__Apply what you read__.
a – In the note on Iowa's sewage rules, rewrite everything from "I’m not sure" down to "of our communities.", replacing "punishing" with "penalizing".
b – Continue the note on Iowa's sewage rules from its final sentence.

__Document segment__.

_____

Bob Watson                                 

Larry Stone

———————————————————————————————————–

orignial anti-deg.doc

I want to add the “no auditing of mmp’s”, “confinements as100% dischargers instead of 0%”, and “15 going up to 20 million pigs in the last 5 years to assure us of continued degradation no matter what we do to point source dischargers” to the national op ed.

And we need to decide what is the main point: Is it to argue against the anti-deg rules OR to point out that CAFOs are wastewater treatment plants that should not be allowed to escape regulation because we define them as agriculture?

I’m not sure that it works to try to weave the two together so much.

My thought is to hit the CAFO argument hard, then use that to conclude that the proposed anti-deg rules are missing the point.

*******

            Iowa has a double standard about sewage.

            The state’s inconsistent rules for waste from cities and industries, compared with the regulations that apply to industrial agriculture, are jeopardizing our water quality and punishing the citizens of our communities.

            State laws and agency regulations require municipal and industrial wastewater treatment plants to collect and treat their sewage, and to obtain a permit to discharge effluent from their treatment facilities. We know who these “point source” polluters are, and we strive to keep them in check. We also know that municipal/industrial wastewater technology and agricultural industrial confinement technology are the same technologies. We know this by description, by their inherent poison byproducts, and by Iowa Code.

_____

__Saved data entries__.
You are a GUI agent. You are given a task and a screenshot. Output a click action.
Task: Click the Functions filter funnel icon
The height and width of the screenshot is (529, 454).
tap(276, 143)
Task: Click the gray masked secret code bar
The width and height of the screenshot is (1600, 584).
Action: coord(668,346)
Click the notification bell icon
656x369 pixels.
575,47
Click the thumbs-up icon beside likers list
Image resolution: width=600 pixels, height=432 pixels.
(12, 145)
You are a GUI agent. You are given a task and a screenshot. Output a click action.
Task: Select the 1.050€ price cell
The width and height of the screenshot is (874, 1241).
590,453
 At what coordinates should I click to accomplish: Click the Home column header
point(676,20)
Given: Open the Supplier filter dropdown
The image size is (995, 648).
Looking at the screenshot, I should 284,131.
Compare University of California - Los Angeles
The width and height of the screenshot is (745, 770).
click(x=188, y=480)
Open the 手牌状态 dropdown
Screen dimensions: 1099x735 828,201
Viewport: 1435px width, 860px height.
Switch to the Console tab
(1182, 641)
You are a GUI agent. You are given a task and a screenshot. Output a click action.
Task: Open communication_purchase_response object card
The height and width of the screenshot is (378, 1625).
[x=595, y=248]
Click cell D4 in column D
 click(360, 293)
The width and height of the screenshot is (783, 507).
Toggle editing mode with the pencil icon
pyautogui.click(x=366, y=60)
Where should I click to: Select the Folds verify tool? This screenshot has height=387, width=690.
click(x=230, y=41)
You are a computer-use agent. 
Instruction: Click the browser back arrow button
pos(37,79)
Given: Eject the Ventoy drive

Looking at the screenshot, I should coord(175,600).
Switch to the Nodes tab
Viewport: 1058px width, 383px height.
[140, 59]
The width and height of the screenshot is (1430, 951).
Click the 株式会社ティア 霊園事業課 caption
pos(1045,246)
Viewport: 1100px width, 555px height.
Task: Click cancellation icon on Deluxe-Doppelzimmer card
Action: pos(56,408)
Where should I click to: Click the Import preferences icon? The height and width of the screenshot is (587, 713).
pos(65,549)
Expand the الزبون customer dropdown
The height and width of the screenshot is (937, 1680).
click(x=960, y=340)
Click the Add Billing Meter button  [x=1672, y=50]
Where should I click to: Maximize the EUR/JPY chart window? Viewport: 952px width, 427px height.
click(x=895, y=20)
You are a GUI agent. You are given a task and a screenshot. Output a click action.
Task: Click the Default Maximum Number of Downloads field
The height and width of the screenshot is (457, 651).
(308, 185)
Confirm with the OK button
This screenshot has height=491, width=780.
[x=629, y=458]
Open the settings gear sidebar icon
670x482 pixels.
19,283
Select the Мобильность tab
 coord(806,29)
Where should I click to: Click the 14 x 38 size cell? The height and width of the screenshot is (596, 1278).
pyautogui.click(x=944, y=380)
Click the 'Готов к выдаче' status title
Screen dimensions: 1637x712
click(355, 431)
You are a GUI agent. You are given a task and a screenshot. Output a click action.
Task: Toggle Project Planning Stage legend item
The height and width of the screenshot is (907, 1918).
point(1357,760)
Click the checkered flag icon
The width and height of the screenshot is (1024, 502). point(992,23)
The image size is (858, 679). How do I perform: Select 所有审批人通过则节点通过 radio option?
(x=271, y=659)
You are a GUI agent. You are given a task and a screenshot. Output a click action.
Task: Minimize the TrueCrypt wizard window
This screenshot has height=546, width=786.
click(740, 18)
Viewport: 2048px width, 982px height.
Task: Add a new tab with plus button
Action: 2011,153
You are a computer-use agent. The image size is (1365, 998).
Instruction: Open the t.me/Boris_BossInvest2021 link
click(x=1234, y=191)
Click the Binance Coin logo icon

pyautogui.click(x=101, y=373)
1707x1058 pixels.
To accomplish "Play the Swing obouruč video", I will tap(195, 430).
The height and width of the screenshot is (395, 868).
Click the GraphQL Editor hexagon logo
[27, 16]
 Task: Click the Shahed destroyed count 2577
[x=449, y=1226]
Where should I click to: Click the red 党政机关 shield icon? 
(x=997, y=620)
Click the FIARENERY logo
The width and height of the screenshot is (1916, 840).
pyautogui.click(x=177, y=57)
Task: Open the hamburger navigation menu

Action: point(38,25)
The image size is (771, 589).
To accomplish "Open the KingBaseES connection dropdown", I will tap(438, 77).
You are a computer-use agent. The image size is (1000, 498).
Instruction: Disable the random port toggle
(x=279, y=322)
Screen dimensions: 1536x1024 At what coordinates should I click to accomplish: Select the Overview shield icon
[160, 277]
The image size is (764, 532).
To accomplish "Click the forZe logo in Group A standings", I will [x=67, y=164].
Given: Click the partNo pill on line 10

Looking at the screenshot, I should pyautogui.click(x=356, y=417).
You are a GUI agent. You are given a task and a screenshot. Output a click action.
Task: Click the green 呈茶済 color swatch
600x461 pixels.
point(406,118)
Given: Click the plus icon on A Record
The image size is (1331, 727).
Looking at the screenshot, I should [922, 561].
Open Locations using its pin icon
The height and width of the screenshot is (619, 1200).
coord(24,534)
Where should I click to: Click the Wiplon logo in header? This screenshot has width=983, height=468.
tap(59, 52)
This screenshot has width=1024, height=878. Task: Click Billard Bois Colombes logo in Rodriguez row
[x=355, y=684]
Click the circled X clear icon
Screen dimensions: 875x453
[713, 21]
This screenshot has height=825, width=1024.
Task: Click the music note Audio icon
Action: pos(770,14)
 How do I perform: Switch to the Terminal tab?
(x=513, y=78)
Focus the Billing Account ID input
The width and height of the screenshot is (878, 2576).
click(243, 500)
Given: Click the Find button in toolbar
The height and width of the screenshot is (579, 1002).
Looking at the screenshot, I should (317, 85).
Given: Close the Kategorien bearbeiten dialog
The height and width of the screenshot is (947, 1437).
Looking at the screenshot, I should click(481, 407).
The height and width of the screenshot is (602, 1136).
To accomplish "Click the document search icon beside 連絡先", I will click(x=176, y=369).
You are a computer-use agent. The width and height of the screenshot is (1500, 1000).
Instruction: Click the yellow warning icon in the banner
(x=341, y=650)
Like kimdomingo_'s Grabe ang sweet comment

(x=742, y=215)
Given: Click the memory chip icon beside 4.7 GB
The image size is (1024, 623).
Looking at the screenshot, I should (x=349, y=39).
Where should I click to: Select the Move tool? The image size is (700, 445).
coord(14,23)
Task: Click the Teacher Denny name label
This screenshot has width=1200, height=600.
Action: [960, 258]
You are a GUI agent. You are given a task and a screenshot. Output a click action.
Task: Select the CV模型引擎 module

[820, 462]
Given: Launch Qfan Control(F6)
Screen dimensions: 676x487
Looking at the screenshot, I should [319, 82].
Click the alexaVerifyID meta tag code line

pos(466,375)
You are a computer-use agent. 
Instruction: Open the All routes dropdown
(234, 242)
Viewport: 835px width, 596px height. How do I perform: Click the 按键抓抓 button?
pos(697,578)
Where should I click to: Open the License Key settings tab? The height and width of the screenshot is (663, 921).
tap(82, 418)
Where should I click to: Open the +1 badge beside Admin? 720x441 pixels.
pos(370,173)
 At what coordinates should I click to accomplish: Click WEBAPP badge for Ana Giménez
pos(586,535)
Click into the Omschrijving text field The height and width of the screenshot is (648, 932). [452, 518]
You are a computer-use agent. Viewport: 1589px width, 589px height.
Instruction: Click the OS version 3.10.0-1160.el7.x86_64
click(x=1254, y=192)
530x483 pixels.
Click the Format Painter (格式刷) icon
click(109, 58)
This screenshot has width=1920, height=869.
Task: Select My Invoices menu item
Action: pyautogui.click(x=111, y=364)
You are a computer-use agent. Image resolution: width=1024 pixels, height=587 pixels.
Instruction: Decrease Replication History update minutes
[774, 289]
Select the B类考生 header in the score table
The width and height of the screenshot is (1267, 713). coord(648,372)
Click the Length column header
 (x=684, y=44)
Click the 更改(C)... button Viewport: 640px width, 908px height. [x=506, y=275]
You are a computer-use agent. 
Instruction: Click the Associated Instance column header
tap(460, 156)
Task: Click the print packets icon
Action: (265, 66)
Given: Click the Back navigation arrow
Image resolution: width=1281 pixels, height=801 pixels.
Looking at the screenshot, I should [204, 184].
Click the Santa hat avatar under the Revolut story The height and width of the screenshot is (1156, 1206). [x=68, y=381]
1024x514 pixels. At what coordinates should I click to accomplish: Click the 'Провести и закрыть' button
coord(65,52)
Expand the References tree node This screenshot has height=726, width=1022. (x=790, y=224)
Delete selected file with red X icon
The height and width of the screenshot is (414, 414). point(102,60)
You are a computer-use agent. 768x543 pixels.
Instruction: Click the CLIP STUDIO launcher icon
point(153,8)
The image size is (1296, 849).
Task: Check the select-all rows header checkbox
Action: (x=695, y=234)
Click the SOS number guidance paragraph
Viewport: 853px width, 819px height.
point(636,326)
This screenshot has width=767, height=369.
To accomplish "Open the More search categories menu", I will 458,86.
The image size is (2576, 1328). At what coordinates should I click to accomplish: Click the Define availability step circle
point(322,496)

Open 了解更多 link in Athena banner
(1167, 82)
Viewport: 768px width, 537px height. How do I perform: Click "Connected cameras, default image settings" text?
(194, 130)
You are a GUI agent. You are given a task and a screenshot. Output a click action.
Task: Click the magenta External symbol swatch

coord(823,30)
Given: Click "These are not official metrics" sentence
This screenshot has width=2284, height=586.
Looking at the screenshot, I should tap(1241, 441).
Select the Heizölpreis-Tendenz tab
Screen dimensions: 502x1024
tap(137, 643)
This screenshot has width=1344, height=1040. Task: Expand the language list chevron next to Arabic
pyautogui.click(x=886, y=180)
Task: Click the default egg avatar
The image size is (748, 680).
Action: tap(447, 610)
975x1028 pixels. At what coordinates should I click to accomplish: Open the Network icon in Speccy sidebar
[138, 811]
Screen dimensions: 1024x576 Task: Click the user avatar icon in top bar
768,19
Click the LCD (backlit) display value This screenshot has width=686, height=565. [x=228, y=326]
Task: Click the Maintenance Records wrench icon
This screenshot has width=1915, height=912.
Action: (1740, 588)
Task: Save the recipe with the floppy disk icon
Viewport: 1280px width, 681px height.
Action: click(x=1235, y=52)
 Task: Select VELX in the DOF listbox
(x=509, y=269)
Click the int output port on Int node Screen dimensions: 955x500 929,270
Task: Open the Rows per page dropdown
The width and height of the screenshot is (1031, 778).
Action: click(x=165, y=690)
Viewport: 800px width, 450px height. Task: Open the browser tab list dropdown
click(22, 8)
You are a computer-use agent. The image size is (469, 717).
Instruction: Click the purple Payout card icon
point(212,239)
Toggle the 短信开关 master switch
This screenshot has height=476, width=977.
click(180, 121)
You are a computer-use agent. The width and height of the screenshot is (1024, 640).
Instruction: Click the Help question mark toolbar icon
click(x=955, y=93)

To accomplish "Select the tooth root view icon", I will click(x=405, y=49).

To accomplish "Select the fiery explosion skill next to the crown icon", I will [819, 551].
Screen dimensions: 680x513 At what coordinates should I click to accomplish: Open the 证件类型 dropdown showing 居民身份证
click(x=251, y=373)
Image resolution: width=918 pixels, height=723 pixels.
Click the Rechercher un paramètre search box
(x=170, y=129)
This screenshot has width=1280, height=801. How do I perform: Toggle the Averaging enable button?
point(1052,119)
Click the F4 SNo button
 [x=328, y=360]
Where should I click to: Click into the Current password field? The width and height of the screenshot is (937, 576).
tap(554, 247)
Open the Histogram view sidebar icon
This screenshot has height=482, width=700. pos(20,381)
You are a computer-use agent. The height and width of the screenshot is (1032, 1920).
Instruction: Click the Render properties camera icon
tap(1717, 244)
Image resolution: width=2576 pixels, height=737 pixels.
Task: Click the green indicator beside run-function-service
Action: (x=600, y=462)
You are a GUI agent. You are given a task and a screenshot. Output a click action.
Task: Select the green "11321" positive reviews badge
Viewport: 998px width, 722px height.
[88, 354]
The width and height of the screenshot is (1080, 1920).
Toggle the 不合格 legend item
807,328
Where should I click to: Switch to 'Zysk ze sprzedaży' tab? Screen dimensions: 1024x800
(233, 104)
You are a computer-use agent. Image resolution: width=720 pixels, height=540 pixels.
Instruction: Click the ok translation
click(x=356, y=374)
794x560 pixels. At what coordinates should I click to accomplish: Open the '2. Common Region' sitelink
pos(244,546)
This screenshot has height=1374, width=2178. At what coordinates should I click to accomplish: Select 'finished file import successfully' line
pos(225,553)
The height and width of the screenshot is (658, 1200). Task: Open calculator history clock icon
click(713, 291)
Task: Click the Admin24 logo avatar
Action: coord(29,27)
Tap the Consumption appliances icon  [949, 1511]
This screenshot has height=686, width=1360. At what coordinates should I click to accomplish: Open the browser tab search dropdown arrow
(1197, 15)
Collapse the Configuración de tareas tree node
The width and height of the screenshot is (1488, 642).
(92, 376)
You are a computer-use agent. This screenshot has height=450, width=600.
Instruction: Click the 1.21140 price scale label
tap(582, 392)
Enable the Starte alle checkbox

_____

__Answer set__.
a –
I’m not sure that it works to try to weave the two together so much.

My thought is to hit the CAFO argument hard, then use that to conclude that the proposed anti-deg rules are missing the point.

*******

            Iowa has a double standard about sewage.

            The state’s inconsistent rules for waste from cities and industries, compared with the regulations that apply to industrial agriculture, are jeopardizing our water quality and penalizing the citizens of our communities.

b –
            But if several hundred/thousand hogs, cattle, chickens, or turkeys are confined in a building, their excrement, ­amounting to the waste from a small city, is considered to be agricultural and therefore exempt from most regulation. It’s legal to allow that “agricultural” sewage to ferment for months, all the while venting the resulting toxic gases (including ammonia and hydrogen sulfide) into the atmosphere. Neighbors breathe those emissions, and their health may suffer. Eventually, the sewage is spread on the land, where it becomes “non-point pollution” that often enters our rivers, streams, tile lines, and groundwater.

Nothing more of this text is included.